== TESTO FORNITO ==

━━━━━━

E a proposito del beach club con vetrate panoramiche come l'ha spuntata? «Una bella sfida con gli ingegneri. Essendo un giovane designer sapevo di non poter imporre qualcosa troppo fuori dagli schemi, ma ho sfidato la sorte. Si trattava di costruire, oltre alla piscina con i lucernari sul fondo di cui ho detto, una poppa "vetrata" che si ribalta completamente con una serie di tagli orizzontali che portano luce all’interno e consentono di veder il fondale una volta aperta. Una complicazione estrema dal punto di vista ingegneristico, costosissima, ma mi hanno dato fiducia e il risultato è irresistibile».

Quanto è importante il rapporto tra ingegneri e designer per centrare l’obiettivo? «Molta nautica è rimasta conservatrice, prigioniera di certi schemi e ovviamente dei budget. Il designer ha molta libertà di pensiero, ha tempo e si deve confrontare con gli uffici tecnici dei cantieri che sono sempre sotto pressione e spesso restii ad accogliere troppe modifiche soprattutto strutturali. Nel caso del Mangusta Oceano 43, il cantiere ha colto al volo la mia idea».

la collaborazione con gli inglesi di Fairline

Dopo tante collaborazioni a un certo punto arrivano gli inglesi di Fairline che le affidano il futuro della loro linea tanto da far affermare a Russel Carry, manager director del cantiere: 'abbiamo deciso di mettere insieme il fiuto e lo stile di Mancini'. Come sta andando?
«Lavorare con gli inglesi non è facile. Ti scontri con un mondo conservatore, abituato a uno stile poco incline ai cambiamenti quando, invece, il modo migliore per creare un prodotto di successo è avere carta bianca, quindi un bel foglio su cui tracciare il nuovo. È anche un rischio ma, se non osi, rimani dove sei. Ed è quello che sto facendo in Fairline».

Il futuro Fairline è dunque un bel mix di Europa: design italiano, architettura navale olandese e artigianalità inglese…
«Si è creata la giusta combinazione di protagonisti importanti che hanno dato vita a un team equilibrato. Il designer italiano ha la creatività nel sangue ed è l’istinto messo su carta e, quindi, a me spetta il ruolo di introdurre il cambiamento. Questa collaborazione mi ricorda il periodo tra gli anni ’50 e ’60, quando famose case automobilistiche britanniche e le case di stile italiane Pininfarina, Touring Superleggera e Zagato hanno dato vita ad alcuni dei più eleganti e classici design del mondo».

━━━━━━

== RECORD DEL DATASET ==
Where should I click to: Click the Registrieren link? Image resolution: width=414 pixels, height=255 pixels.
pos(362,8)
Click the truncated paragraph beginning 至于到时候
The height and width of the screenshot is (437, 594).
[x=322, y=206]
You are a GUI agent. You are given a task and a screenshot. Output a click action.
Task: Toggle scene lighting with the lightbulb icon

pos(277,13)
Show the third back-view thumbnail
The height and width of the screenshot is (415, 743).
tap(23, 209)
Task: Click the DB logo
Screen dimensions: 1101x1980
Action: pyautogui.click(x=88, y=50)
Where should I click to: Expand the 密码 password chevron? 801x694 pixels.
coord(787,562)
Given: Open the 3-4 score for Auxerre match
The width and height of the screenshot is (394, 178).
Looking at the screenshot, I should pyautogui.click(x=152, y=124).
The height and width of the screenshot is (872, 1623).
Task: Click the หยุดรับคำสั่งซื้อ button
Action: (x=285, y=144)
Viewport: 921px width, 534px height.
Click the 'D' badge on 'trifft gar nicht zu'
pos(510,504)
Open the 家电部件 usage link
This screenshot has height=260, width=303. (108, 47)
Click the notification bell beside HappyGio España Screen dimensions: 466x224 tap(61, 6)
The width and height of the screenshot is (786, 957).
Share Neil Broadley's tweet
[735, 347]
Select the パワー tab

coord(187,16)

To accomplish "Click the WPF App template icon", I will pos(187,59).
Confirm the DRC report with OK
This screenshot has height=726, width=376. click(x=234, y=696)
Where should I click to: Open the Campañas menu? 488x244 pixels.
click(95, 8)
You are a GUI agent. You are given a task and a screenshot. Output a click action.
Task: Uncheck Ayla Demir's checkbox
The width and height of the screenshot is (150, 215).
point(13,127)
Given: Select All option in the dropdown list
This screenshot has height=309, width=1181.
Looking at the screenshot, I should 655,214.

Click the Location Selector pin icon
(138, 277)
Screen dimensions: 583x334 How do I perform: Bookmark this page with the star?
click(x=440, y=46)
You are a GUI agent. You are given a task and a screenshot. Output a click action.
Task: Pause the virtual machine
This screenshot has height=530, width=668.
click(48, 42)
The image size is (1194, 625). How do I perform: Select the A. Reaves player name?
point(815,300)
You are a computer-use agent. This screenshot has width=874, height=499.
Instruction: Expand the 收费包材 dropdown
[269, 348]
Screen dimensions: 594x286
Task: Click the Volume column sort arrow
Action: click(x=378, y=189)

━━━━━━

== ATTIVITÀ 1 ==
Quali case di stile italiane nomina l'intervista sul design di yacht? Elencale tutte.
== ATTIVITÀ 2 ==
Nell'intervista sul design di yacht, che ruolo ha Russel Carry?
== ATTIVITÀ 3 ==
Scrivi il seguito dell'intervista sul design di yacht, partendo dopo l'ultima risposta riportata.

== LA TUA RISPOSTA 1 ==
Pininfarina, Touring Superleggera, Zagato

== LA TUA RISPOSTA 2 ==
È il manager director del cantiere Fairline.

== LA TUA RISPOSTA 3 ==
Come sarà il cambiamento e su quali barche lo vedremo?
«La gamma Fairline va da 40’ ai 95’ di lunghezza. Attualmente sto lavorando a un progetto ambizioso del nuovo Targa 63’ GTO con linee sportive, skylight di vetro a prua per portare luce nella cabina vip e una ricerca, negli interni, per valorizzare gli spazi dell’armatoriale con vetrate a murata, mai vista a bordo di una barca di queste dimensioni e una plancetta di poppa che non esito a definire esagerata». Mai pensato alla grande serie? «Per ora preferisco concentrarmi sulla nicchia dei superyacht anche se lavorare con un cantiere che fa grandi numeri sarà, prima o poi, un percorso da esplorare». Quando le viene l’ispirazione disegna a matita o al computer? «Foglio bianco e matita o su tablet. Parto con uno schizzo, disegno soprattutto di notte, il momento in cui riesco ad esprimere al meglio la mia creatività». Un’ultima domanda, perché è tornato a Trieste e non ha scelto Milano o Montecarlo? «Diciamo un ritorno alle origini. Qui ho una qualità di vita che non avrei altrove e nelle giornate terse si può vedere tutto il golfo di Trieste fino alla Croazia. Così l’ispirazione arriva da sola e quando voglio salgo a bordo del mio Chris Caft e vado a fare il bagno».